Except it wasn't fake. On Tuesday, another of The Enquirer's sister papers, The Columbus Dispatch, reported on the arrest of a Columbus man in regards to the rape. All the shouting, the doubting and the accusations that the story was fabricated vanished. What remained was a very public record of people like Yost and Jordan, their feet in their mouths, having caused verbal abuse to a child and family that had already endured the unimaginable.
Well, it fit their narrative of lying democrats, lying abortion rights supporters, and most importantly, the lying media. It had to be false because of the crap they've lied about for decades.

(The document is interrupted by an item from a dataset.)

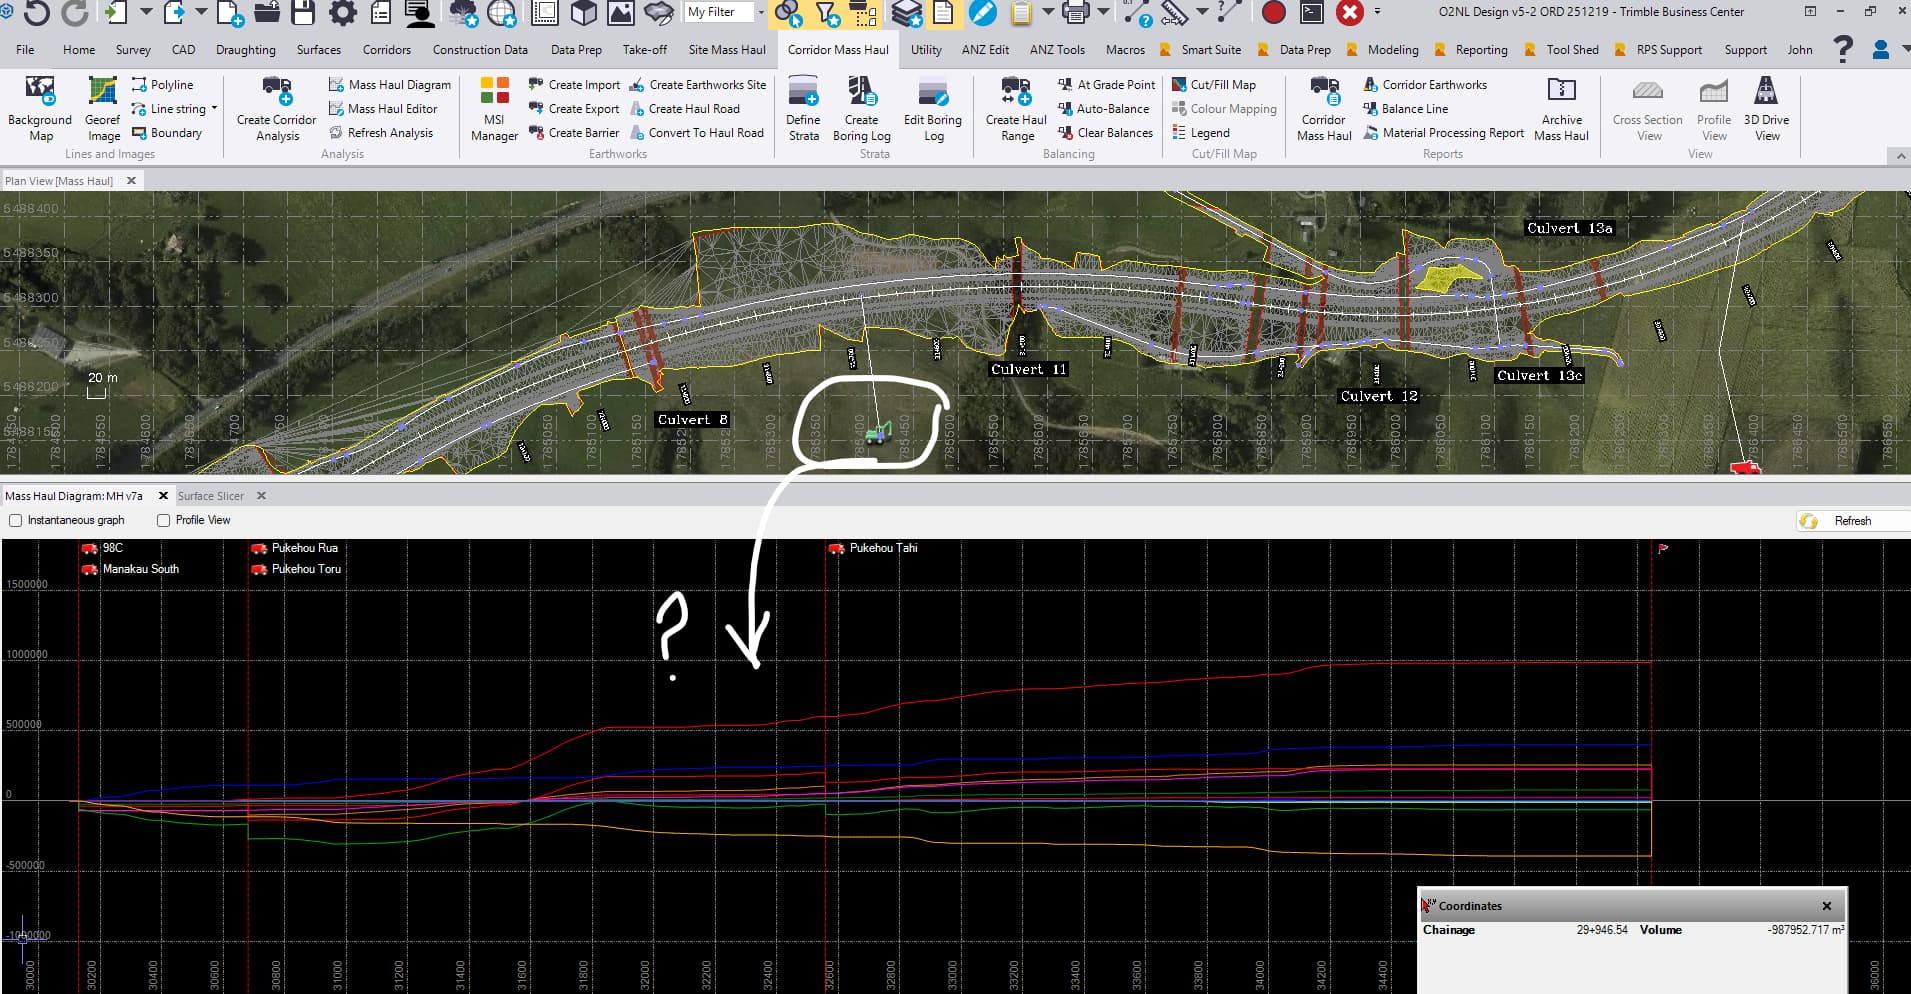
Task: Open the Georef Image tool
Action: pyautogui.click(x=102, y=93)
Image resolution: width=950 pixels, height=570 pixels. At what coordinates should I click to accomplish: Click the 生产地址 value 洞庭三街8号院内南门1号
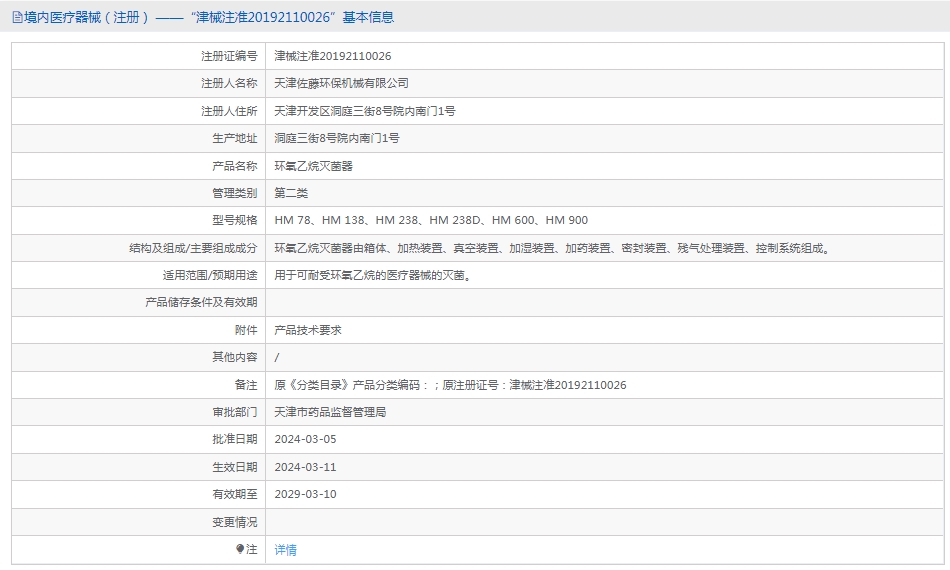pos(336,138)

And it actually happened... is actually happening. These uncommon things are uncommon, however they are not unprecedented or merely hypotheticals. But let's not let the truth get in the way of the GOP smearing all things not-GOP.
article said:
Rep. Jim Jordan (R-OH) refused to apologize for his since-deleted tweet describing the story of a 10-year-old Ohio rape victim as a “lie,” claiming on Thursday that he was merely “responding to a headline” and took down the post once the alleged rapist was charged.
And this ignores women having issues with receiving access to health care with miscarriages, ectopic pregnancies in places like Texas, where the State is doubling down its warnings to hospitals about providing pregnant women emergency pregnancy related health care.

The GOP continues to show their true colors here. They are vile.
 
INDIANAPOLIS — After Indiana Attorney General Todd Rokita threatened to go after the license of an Indiana physician who provided an abortion to a 10-year-old rape victim from Ohio, documents obtained by FOX59 through a public record request proved the physician not only filed a terminated pregnancy report but filed the report within the required timeframe.

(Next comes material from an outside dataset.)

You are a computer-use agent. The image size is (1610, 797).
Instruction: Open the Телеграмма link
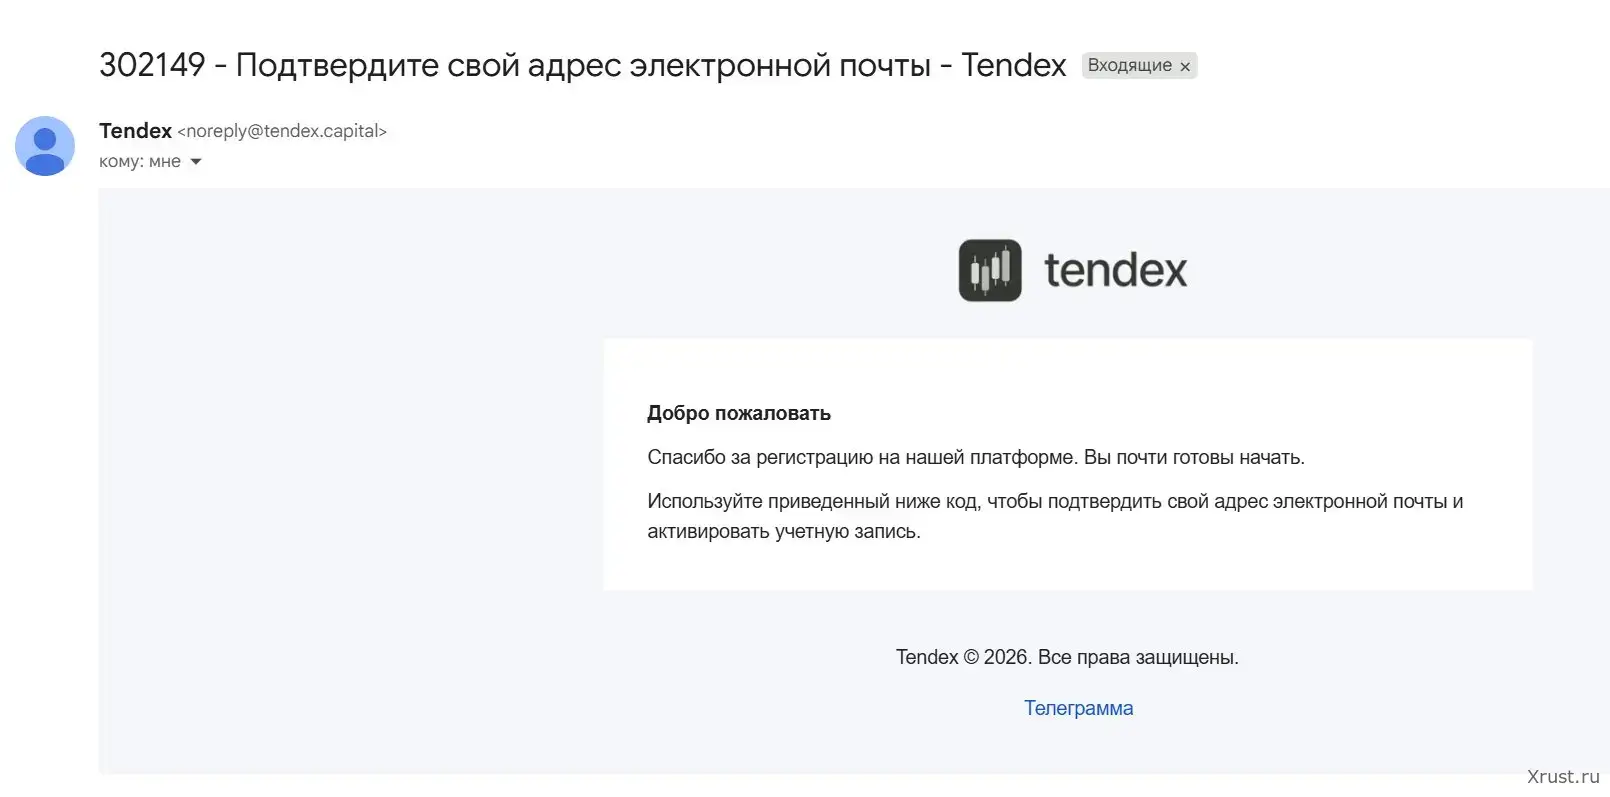1078,708
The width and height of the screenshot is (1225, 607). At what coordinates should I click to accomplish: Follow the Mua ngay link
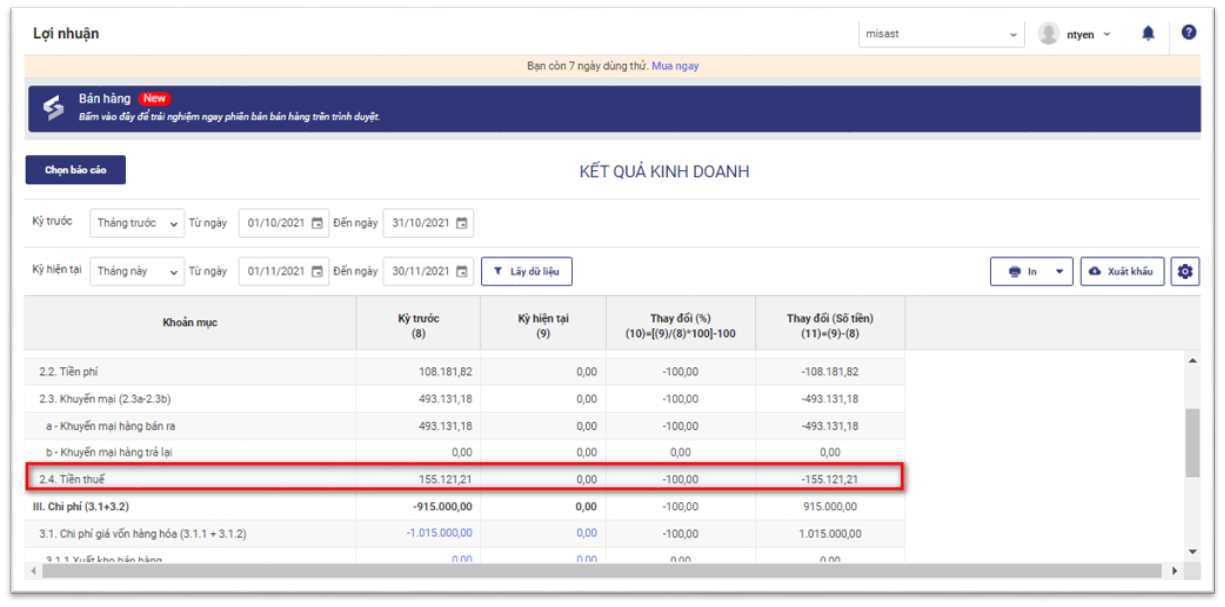(675, 66)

The terminated pregnancy report, obtained by FOX59’s Angela Ganote, shows that Caitlin Bernard, an Indiana obstetrician-gynecologist, reported the abortion on July 2, two days after the abortion was performed and within the three days required for terminations to be reported to the Department of Child Service and the Indiana Department of Health.

In the report, Bernard also indicated that the child suffered abuse.
So the AG can go pound sand.
 
(CNN)Emotion fueled a debate on the Senate floor on Thursday as Republicans objected to taking up a Democratic bill that would guarantee a woman's constitutional right to travel across state lines to receive abortion care.

The Democratic bill, called the Freedom to Travel for Health Care Act of 2022 was introduced earlier this week by Sens. Patty Murray of Washington, Catherine Cortez Masto of Nevada, Sheldon Whitehouse of Rhode Island and Kirsten Gillibrand of New York. The bill would additionally protect providers in states that support abortion rights from lawsuits for helping women from other states.

Murray, who chairs the Senate Committee on Health, Education, Labor and Pensions, said GOP lawmakers across the nation "have already set their sights on ripping away the right to travel."

"Let's be really clear what that means: They want to hold women captive in their own states," she said. "They want to punish women and anyone who might help them for exercising their constitutional right to travel within our country to get the services that they need in another state. I hope everyone really observes how extreme and how radical and how un-American that is."

Sen. Steve Daines, Republican from Montana, argued the Senate must reject this "radical" bill because it would "give fly-in abortionists free rein to commit abortions on demand." He also argued it "protects the greed, frankly, of woke corporations who see it as cheaper to pay for an abortion and abortion tourism than maternity leave for their employees."